Can you transcribe the lines below exactly, everything from the line containing "Given: Click the" down to the line containing "Screen dimensions: 1482x926 coord(197,426)", including both of those lines? Leave the pictures out of your answer.
-- START OF INFORMATION GIVEN --
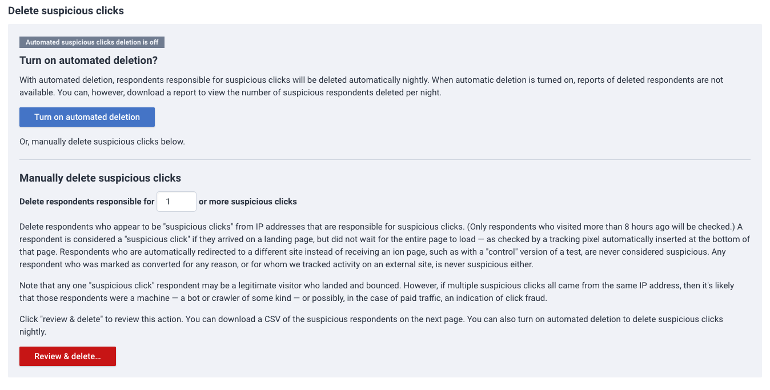Image resolution: width=770 pixels, height=390 pixels.
Task: Focus the suspicious clicks count input field
Action: coord(177,202)
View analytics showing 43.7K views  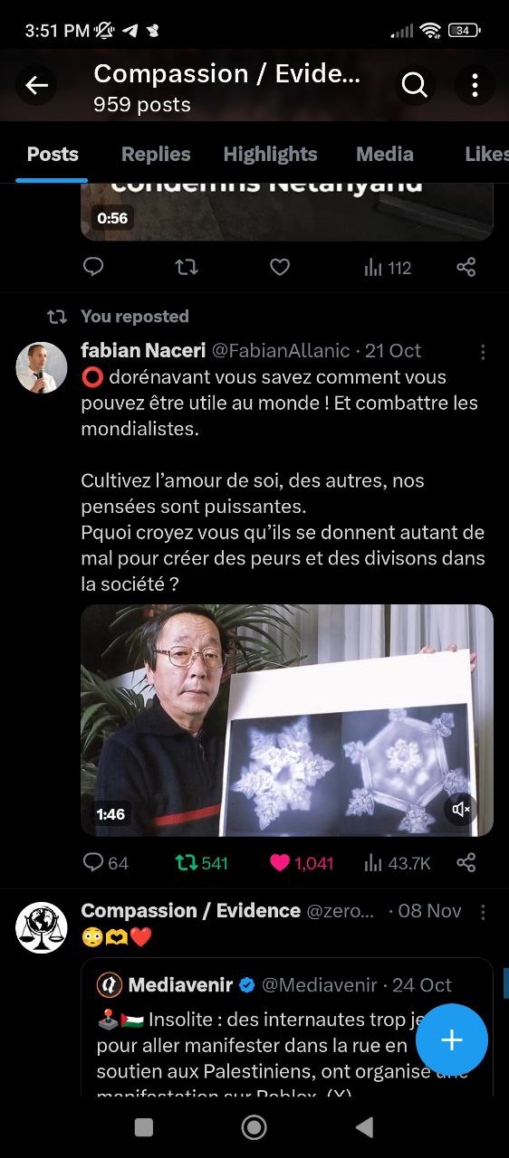point(397,863)

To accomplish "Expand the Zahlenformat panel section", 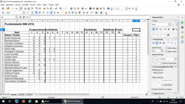I will click(x=152, y=94).
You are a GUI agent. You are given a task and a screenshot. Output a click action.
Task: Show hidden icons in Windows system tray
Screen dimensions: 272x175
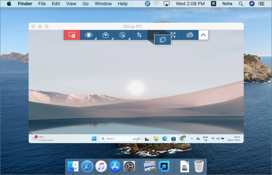tap(191, 139)
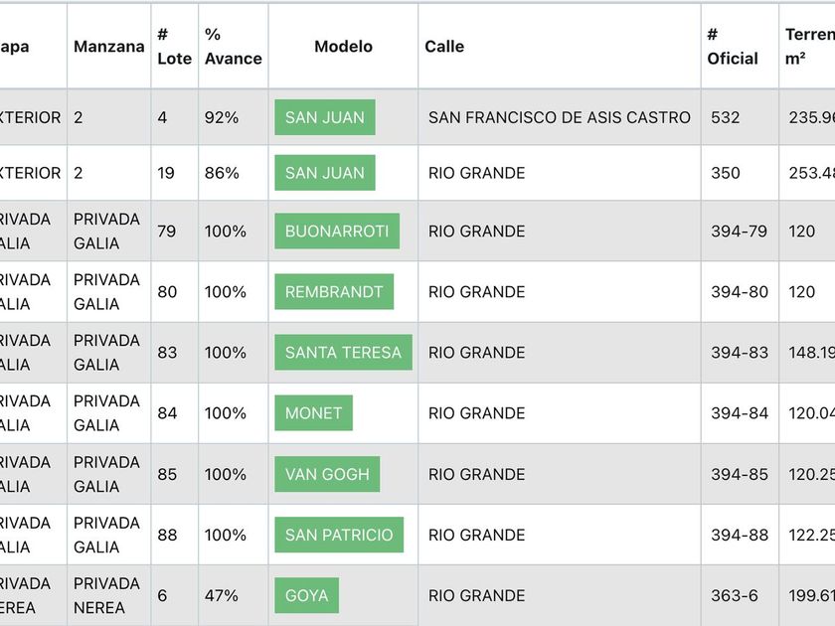Click official number 363-6 cell
The image size is (835, 626).
click(x=734, y=595)
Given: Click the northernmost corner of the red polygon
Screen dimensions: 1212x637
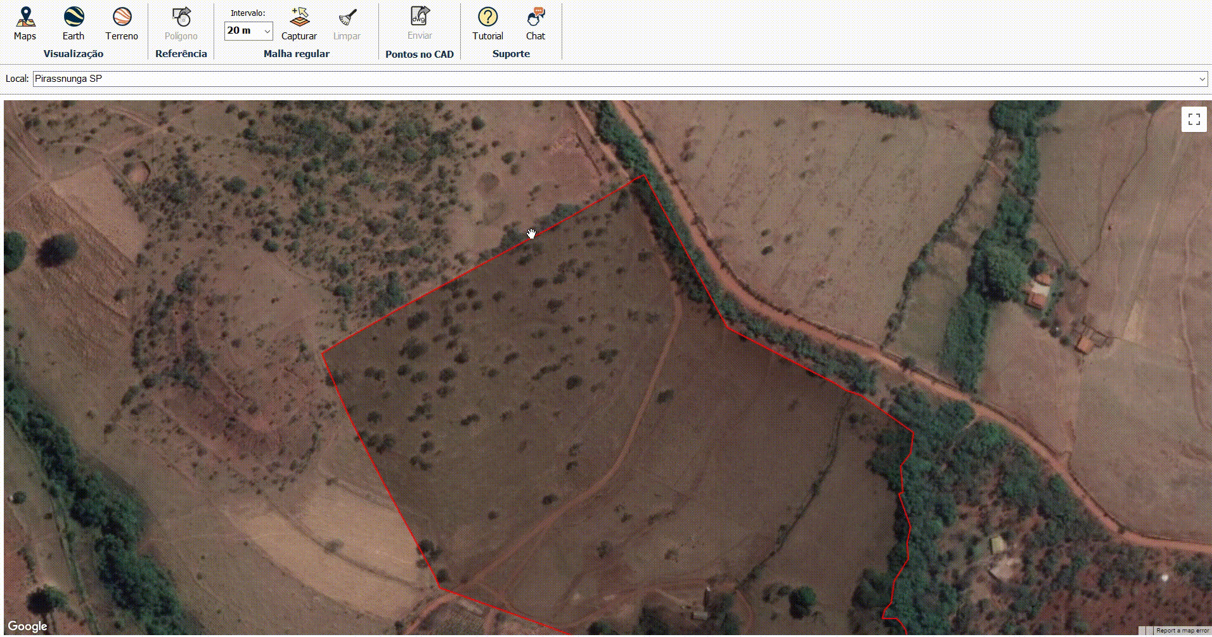Looking at the screenshot, I should (x=643, y=175).
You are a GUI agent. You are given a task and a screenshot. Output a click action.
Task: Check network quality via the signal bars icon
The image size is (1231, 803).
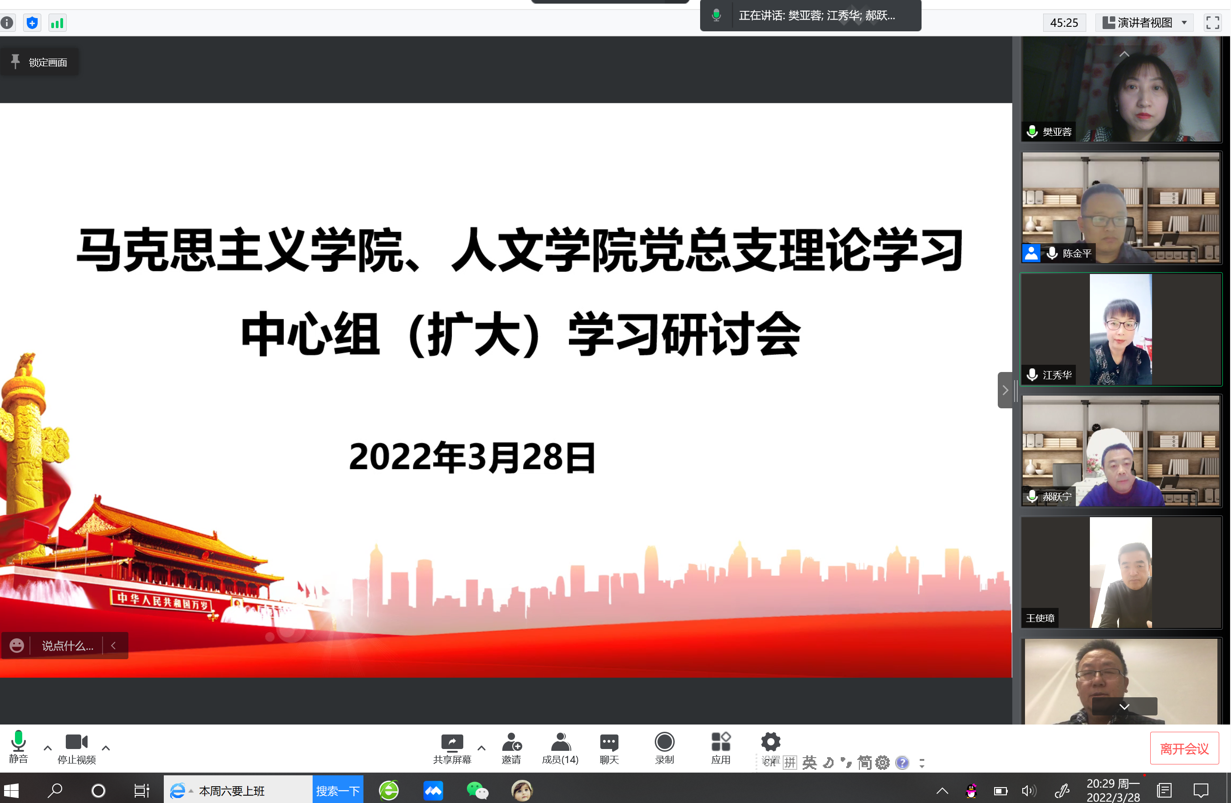[x=57, y=22]
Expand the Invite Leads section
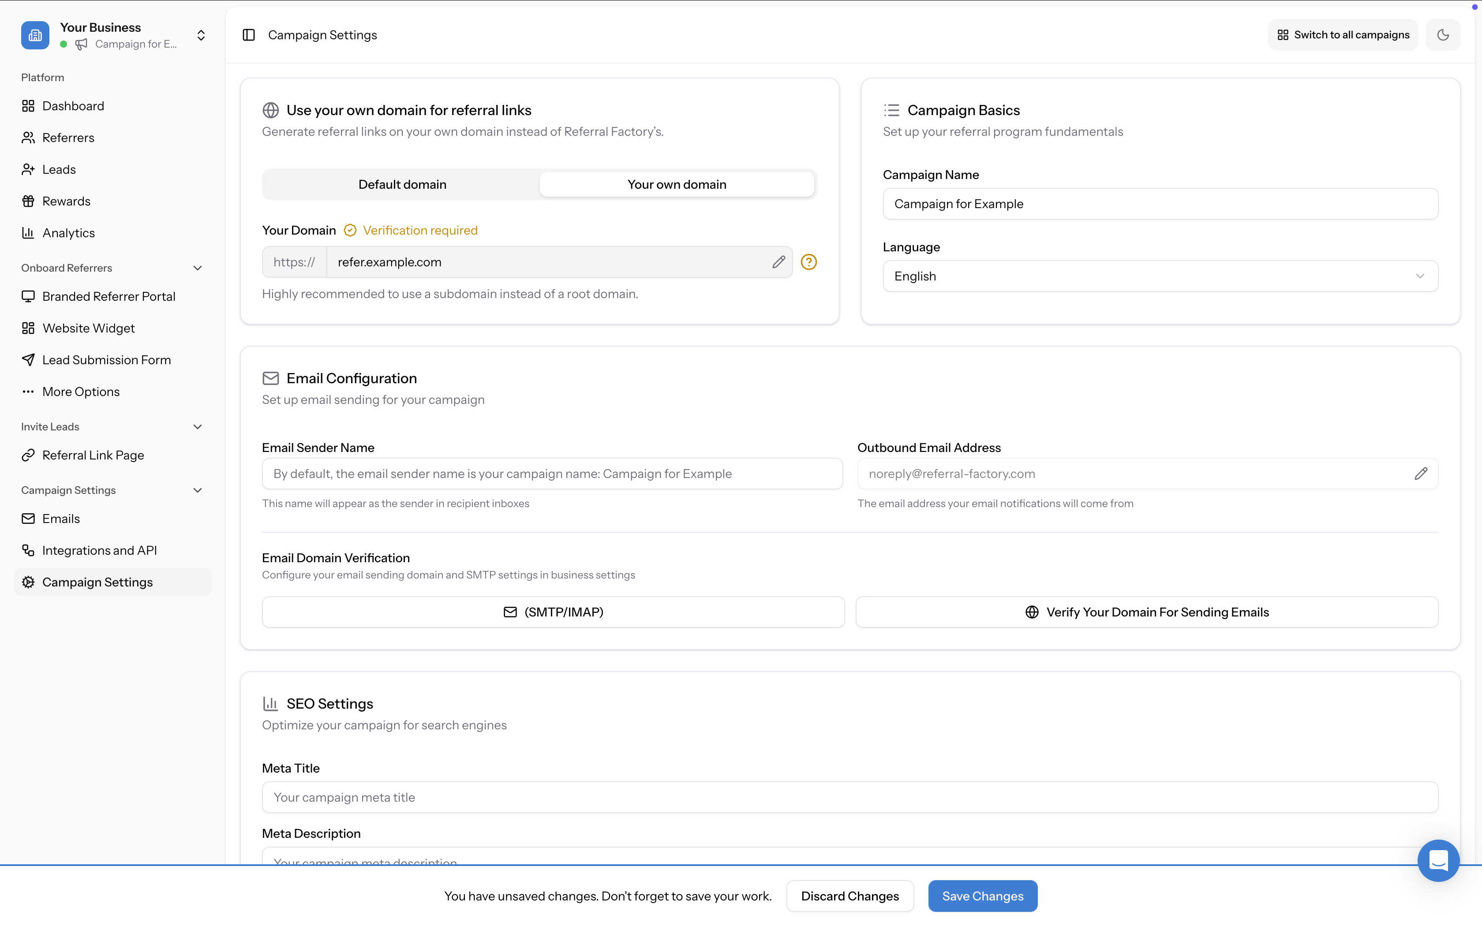Screen dimensions: 1482x926 coord(197,426)
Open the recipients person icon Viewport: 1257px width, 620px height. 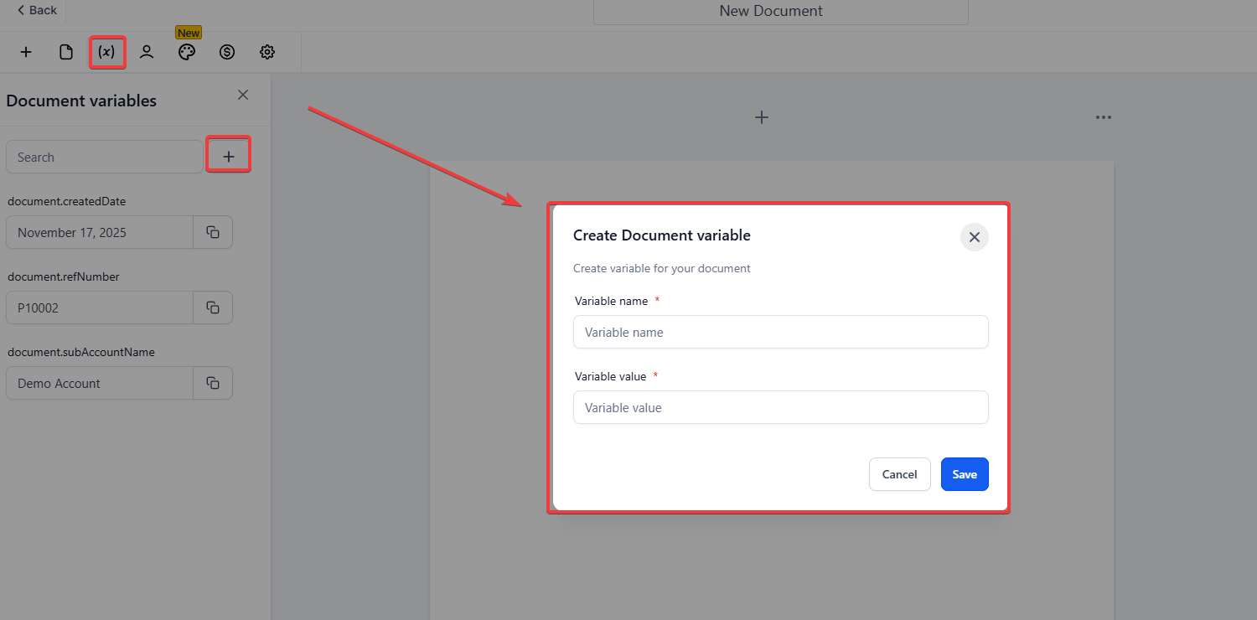[147, 52]
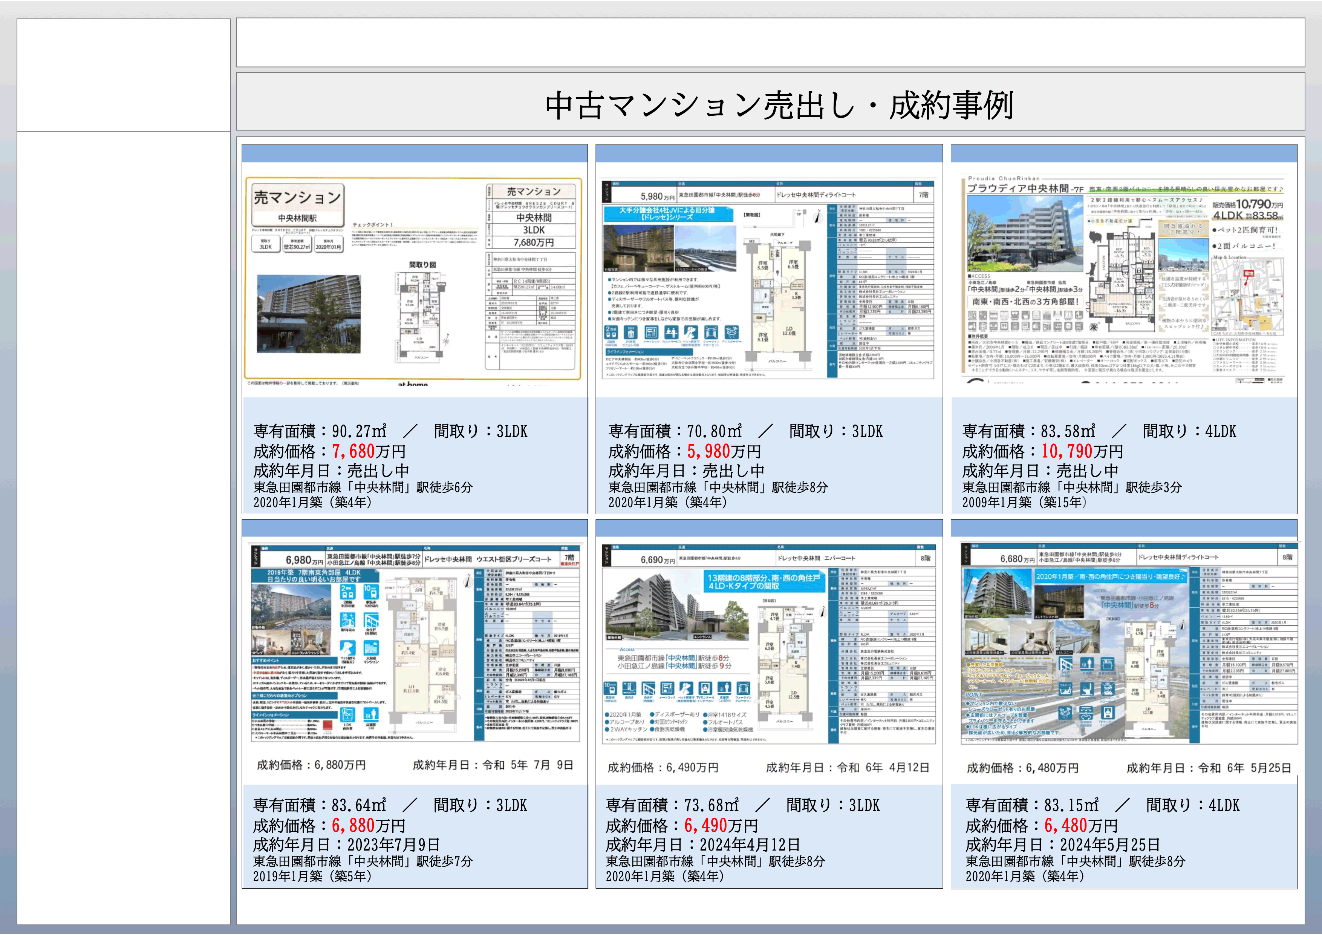Image resolution: width=1322 pixels, height=935 pixels.
Task: Click the auto-lock (オートロック) icon
Action: (x=652, y=333)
-- END OF INFORMATION GIVEN --
▶ [TASK RESPONSE]:
Given: Click the northernmost corner of the red polygon
Screen dimensions: 1212x637
Looking at the screenshot, I should (x=643, y=175).
You are a GUI agent. You are given a task and a screenshot. Output a click action.
Task: Check network quality via the signal bars icon
The image size is (1231, 803).
[x=57, y=22]
Expand the Invite Leads section
Screen dimensions: 1482x926 coord(197,426)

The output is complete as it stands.